**YOUR ASSIGNMENT**
Repeat the lines from the one containing "The width and" through the last line of the data, exactly, pictures omitted.

**WORKING DATA**
+---+

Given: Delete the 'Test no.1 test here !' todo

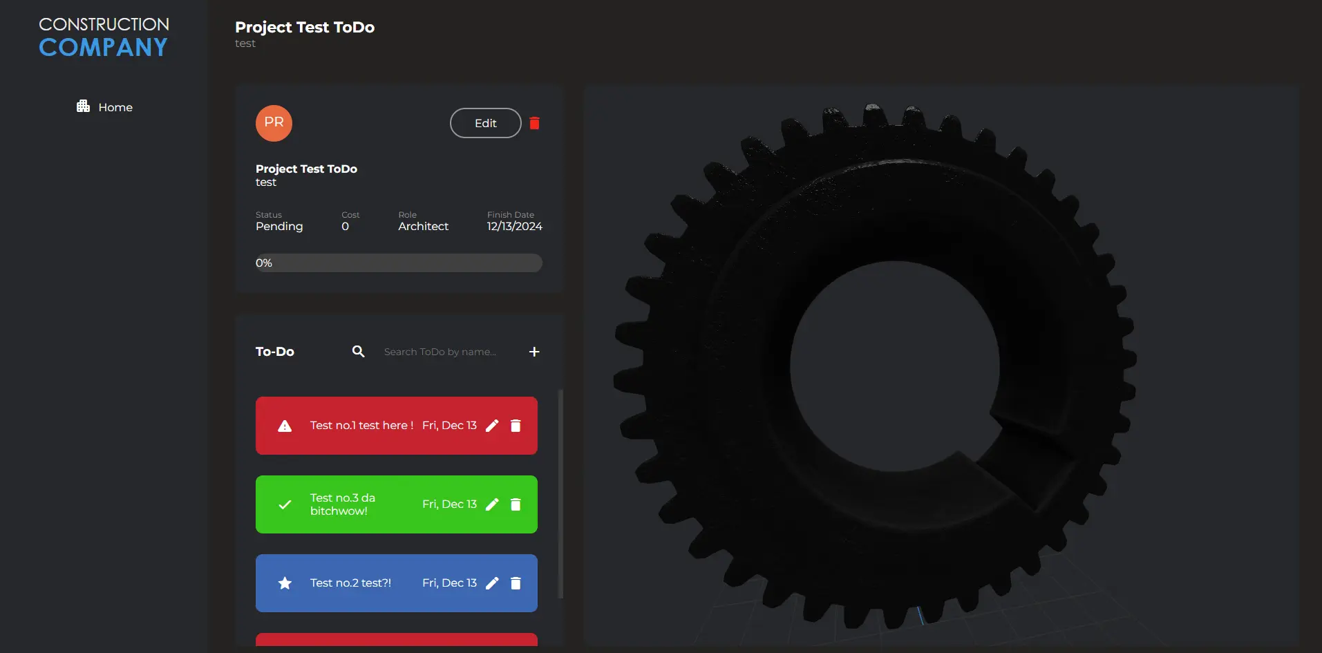Looking at the screenshot, I should (516, 426).
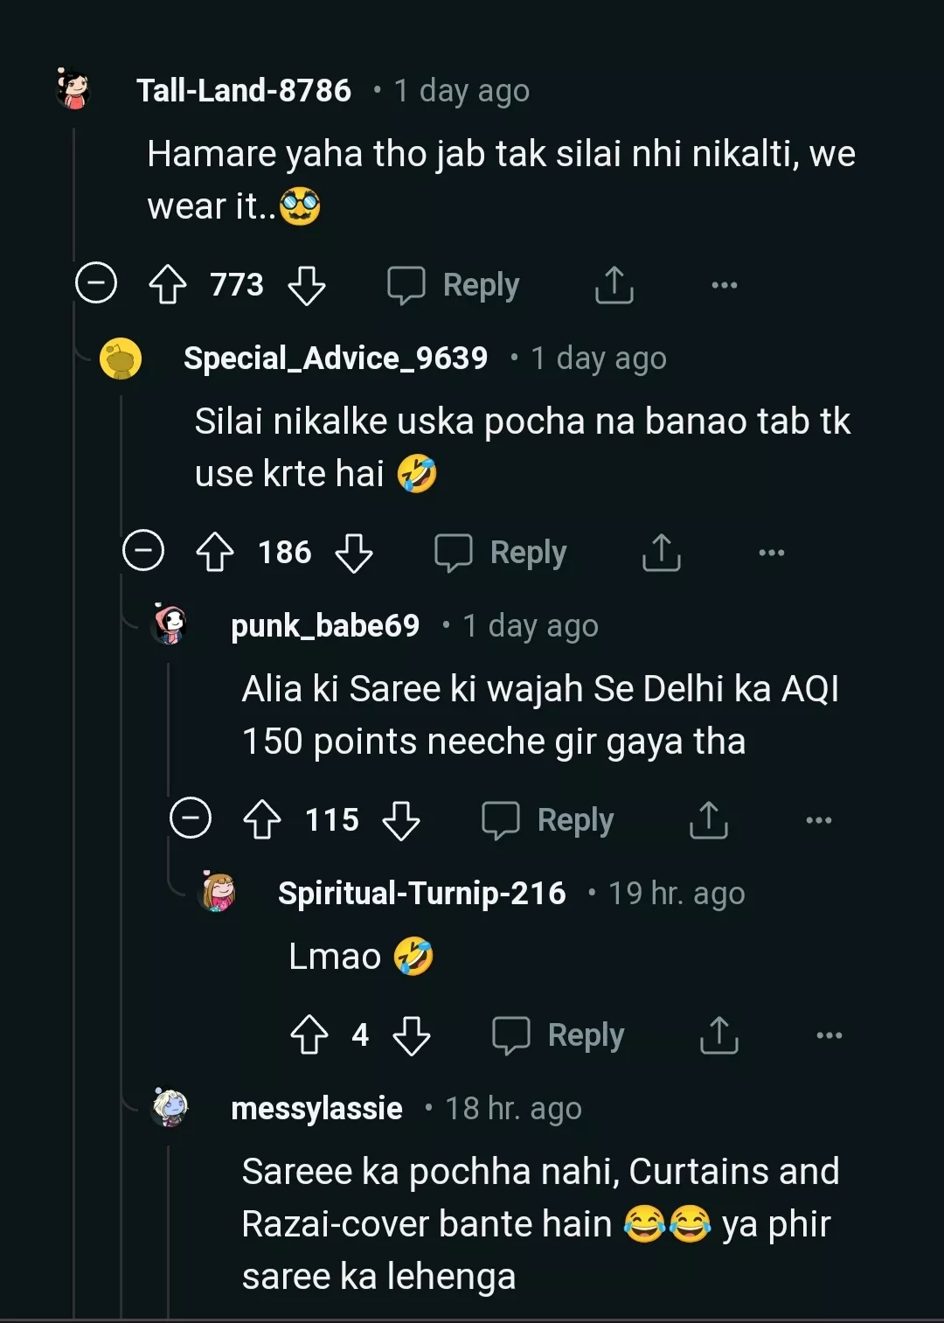Open messylassie's user profile

point(316,1109)
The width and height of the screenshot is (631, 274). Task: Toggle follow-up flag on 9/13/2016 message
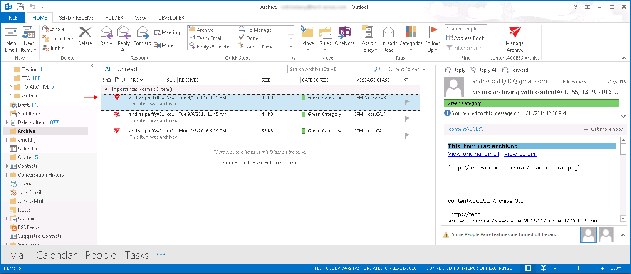click(407, 102)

+---+

**EXERCISE OUTPUT**
The width and height of the screenshot is (631, 274). Task: Toggle follow-up flag on 9/13/2016 message
click(407, 102)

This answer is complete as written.